Darah dan Doa Rakyat Jawa Barat di Zaman Revolusi
Film Darah dan Doa dengan latar belakang sejarah ini menunjukkan sisi lain revolusi. Tokoh kapten tentara memiliki karakter peragu dan mudah jatuh cinta.
Penulis Reza Khoerul Iman11 Juni 2023
BandungBergerak.id – Delapan pasang mata para pegiat Komunitas Aleut! tak melepaskan pandangannya pada layar televisi yang memutar film Darah dan Doa. Film berlatar revolusi ini mengisahkan para anggota Divisi Siliwangi yang harus menempuh jarak 600 kilometer dari Yogyakarta menuju Jawa Barat dalam peristiwa yang dikenal Long March Siliwangi.

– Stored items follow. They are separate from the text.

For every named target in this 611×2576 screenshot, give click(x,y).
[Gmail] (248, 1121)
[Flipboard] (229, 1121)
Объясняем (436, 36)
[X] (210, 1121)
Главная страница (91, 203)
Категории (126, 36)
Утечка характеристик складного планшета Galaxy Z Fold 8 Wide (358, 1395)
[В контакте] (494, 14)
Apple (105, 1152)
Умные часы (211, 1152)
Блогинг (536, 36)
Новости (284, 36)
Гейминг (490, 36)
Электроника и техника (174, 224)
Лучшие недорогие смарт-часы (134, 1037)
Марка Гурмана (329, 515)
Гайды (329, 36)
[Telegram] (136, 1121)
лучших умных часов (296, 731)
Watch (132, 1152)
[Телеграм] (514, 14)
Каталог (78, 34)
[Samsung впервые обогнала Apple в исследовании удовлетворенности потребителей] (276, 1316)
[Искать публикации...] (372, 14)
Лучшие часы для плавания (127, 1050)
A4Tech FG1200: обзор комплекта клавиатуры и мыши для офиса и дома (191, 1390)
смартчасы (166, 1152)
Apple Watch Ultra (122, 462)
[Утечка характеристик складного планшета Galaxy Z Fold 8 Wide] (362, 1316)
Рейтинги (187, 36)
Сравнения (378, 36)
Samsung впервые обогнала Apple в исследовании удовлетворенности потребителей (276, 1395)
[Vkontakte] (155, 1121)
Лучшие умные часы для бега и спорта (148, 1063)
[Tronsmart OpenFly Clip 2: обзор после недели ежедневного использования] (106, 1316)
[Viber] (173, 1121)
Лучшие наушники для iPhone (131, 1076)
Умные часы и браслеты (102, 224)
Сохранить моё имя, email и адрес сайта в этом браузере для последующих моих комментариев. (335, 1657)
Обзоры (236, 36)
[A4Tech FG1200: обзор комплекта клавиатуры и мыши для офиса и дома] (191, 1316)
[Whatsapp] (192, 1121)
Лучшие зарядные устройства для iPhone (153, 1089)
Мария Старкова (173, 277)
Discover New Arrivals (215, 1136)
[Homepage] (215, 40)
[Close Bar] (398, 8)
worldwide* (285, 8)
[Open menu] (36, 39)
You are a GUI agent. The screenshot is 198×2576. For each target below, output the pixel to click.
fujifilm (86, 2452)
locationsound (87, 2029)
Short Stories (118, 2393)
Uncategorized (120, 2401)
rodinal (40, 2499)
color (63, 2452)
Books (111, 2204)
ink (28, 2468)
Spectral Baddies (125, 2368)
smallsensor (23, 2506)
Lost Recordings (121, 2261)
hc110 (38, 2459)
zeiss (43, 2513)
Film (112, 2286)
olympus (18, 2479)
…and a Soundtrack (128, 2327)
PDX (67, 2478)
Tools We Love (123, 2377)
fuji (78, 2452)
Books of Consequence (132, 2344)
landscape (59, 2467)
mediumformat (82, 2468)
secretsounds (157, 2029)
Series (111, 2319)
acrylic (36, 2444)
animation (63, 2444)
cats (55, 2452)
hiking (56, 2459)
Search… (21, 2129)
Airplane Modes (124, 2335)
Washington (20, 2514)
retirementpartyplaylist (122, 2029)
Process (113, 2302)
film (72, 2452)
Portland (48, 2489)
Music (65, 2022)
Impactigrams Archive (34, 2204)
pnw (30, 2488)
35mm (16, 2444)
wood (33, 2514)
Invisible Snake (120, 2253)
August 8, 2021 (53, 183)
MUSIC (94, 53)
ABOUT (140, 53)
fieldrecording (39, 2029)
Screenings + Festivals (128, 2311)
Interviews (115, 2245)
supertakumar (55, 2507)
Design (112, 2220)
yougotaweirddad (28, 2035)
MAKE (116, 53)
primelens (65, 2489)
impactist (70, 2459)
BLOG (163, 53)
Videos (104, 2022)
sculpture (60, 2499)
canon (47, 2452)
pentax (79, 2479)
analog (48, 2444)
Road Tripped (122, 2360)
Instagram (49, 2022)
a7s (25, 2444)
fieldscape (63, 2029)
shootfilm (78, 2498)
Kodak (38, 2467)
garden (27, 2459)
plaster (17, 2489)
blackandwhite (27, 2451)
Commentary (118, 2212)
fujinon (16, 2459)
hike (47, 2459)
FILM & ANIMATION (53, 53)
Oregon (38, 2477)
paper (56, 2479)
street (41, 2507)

Film dengan latar belakang sejarah karya Usmar Ismail ini menunjukkan sisi lain peristiwa kemanusiaan, bahwa sejarah revolusi tidak seluruhnya diisi aksi-aksi heroik. Usmar Ismail seakan ingin menekankan bahwa para tokoh di dalam film Darah dan Doa juga sama seperti kita, manusia dengan segenap kelebihan dan kekurangannya.
Film Darah dan Doa lebih banyak menyoroti cerita salah satu komandan batalion Divisi Siliwangi yang hidup di masa serba sulit itu, Kapten Sudarto (diperankan Del Juzar). Sosok Kapten Sudarto tidak menggambarkan prajurit yang berwatak tegas dan keras sebagaimana gambaran umumnya. Usmar menampilkan Kapten Sudarto sebagai pemimpin yang peragu dan mudah jatuh cinta kepada perempuan.
“Ya, yang saya lihat dari film ini lebih banyak mengangkat sisi personal tokohnya, yaitu cerita Kapten Sudarto. Sementara cerita perisitiwa sejarahnya (Long March Siliwangi) tidak terlalu ditonjolkan,” kata Naufal, satu dari delapan orang peserta yang ikut nonton bareng Komunitas Aleut!, pada suatu sore pekan pertama bulan Mei 2023.
Selain menunjukkan personal ketokohan karakter-karakternya, Usmar Ismail juga memperlihatkan peristiwa-peristiwa lain selain peperangan dan pelarian, seperti para prajurit yang mengadakan pesta sambil bernyanyi-nyanyian ketika sedang beristirahat di suatu kampung.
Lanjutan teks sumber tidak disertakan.